Crate hard[−][src]

Expand description

Security-hardened buffers for storing sensitive data in memory.

This crate provides hardened buffer types backed by memory allocated using libsodium’s secure memory management utilities. The intention is to provide types for securely storing sensitive data (cryptographic keys, passwords, etc).

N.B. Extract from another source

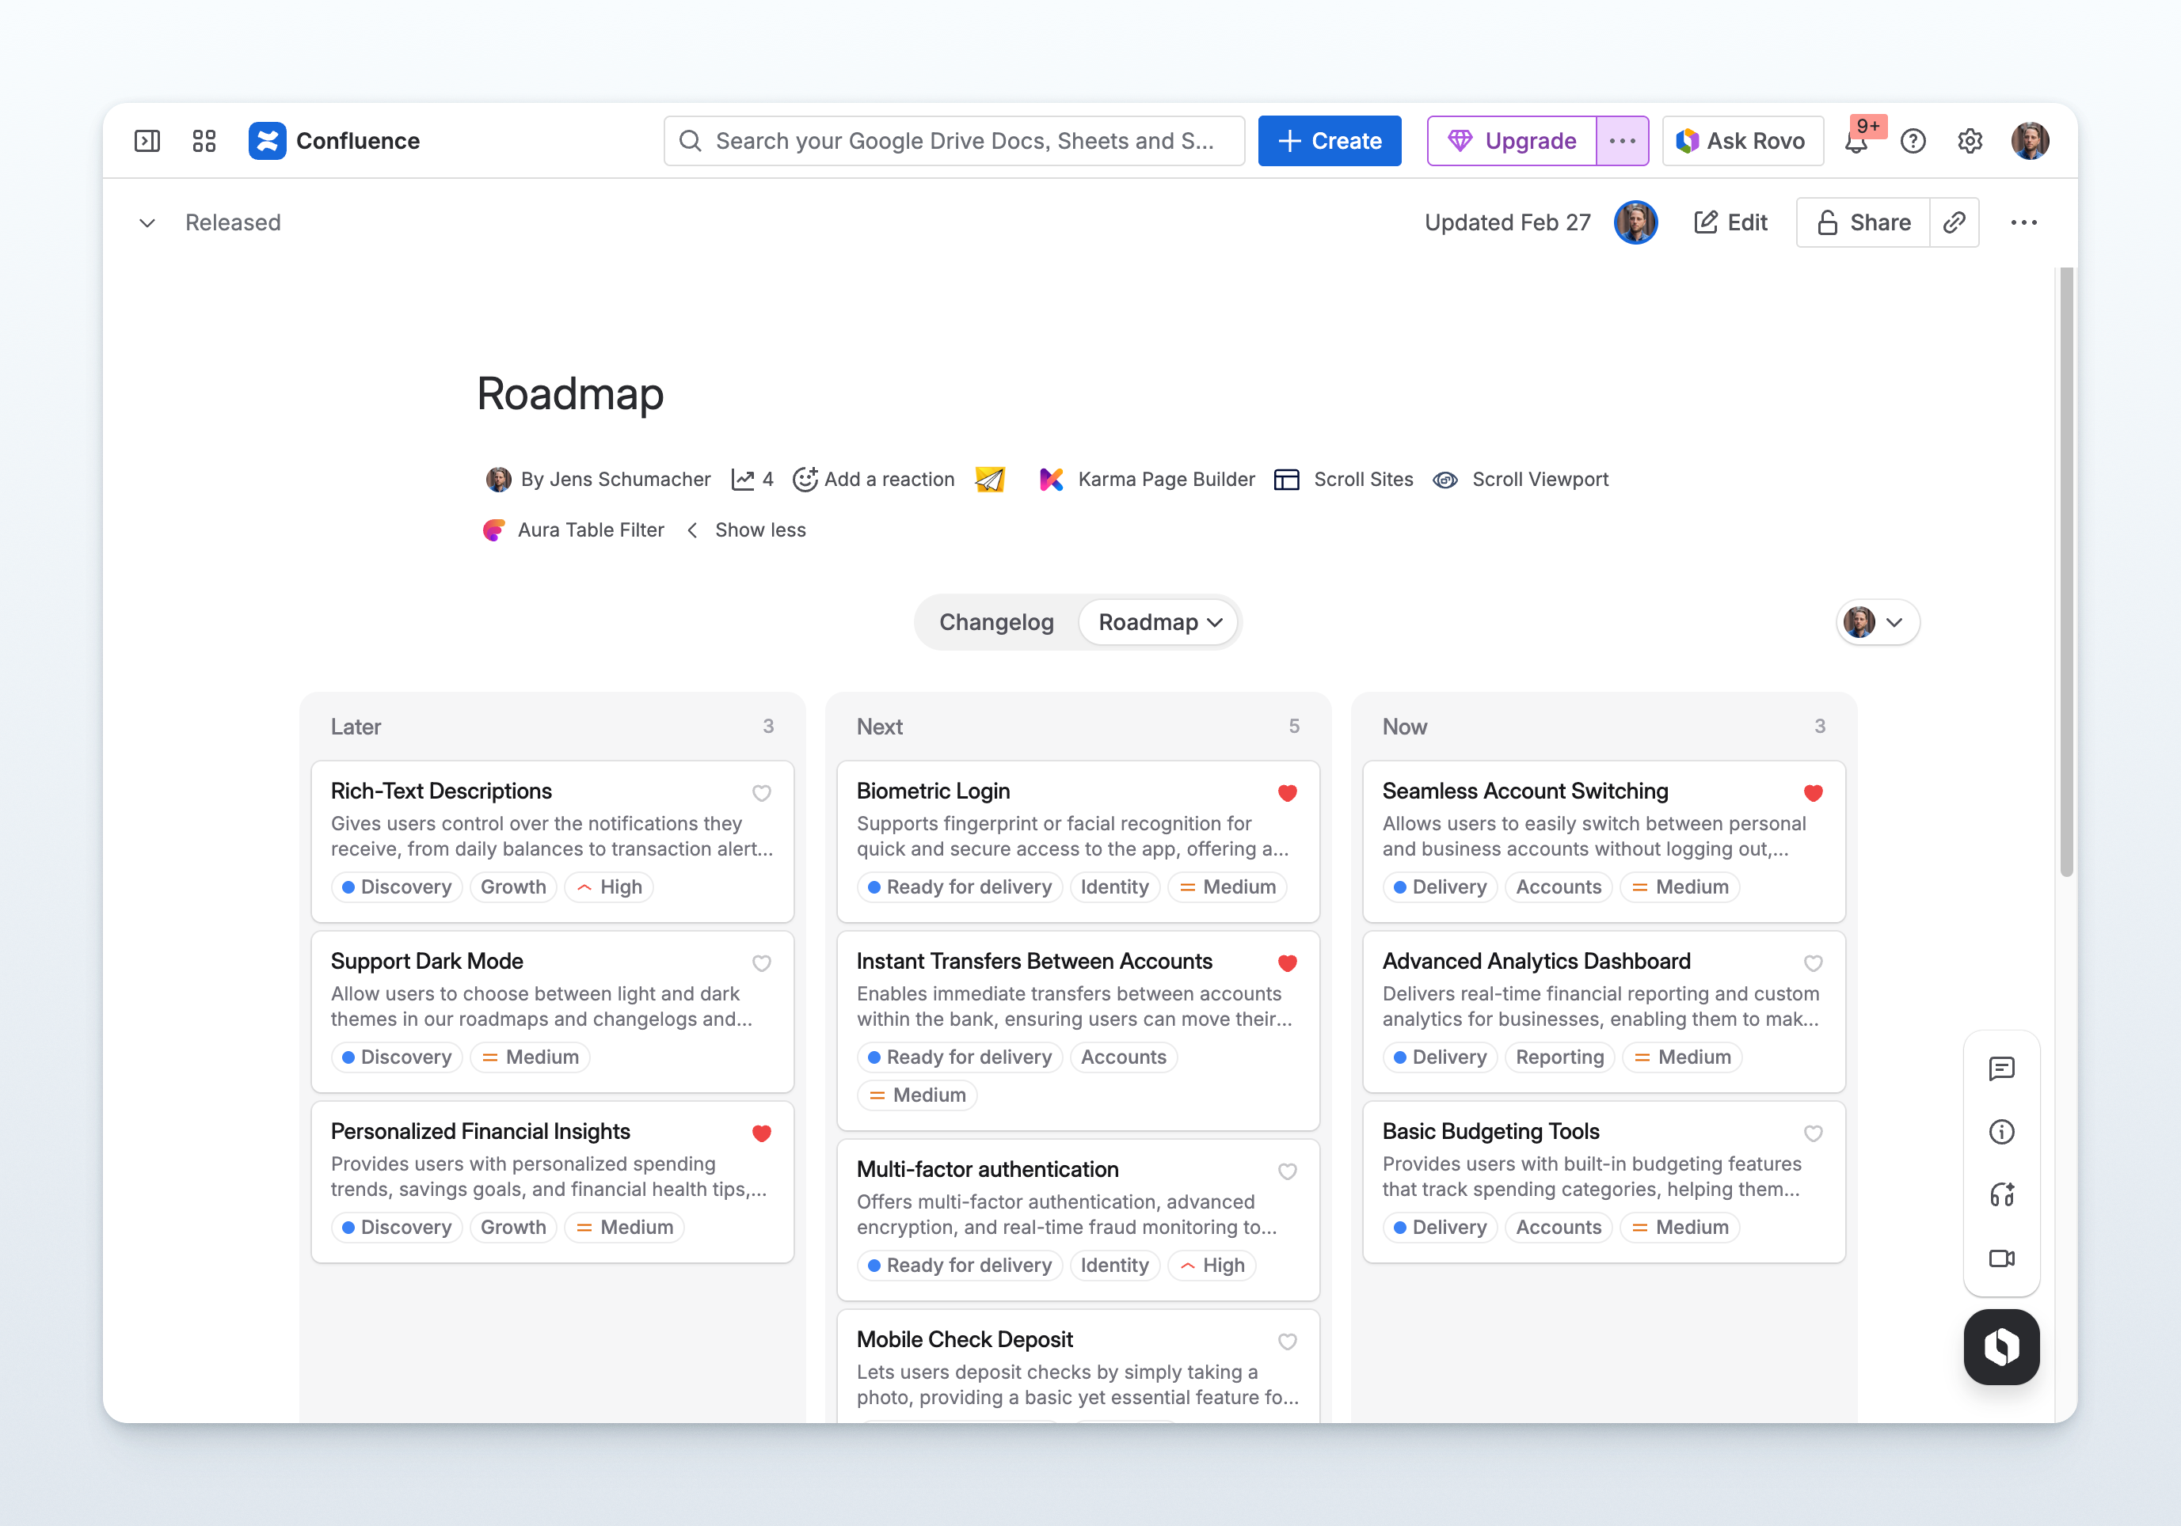Viewport: 2181px width, 1526px height.
Task: Open the comments icon in right toolbar
Action: (2001, 1068)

Memory allocated using hard is placed directly at the end of a page, followed by a guard page, so any buffer overflow will immediately result in the termination of the program. A canary is placed before the allocated memory to detect modifications on free, and another guard page is placed before this. The operating system is advised not to swap the memory to disk, or include it in crash reports/core dumps. Finally, when the memory is freed, it is securely cleared, in such a way that the compiler will not attempt to optimise away the operation.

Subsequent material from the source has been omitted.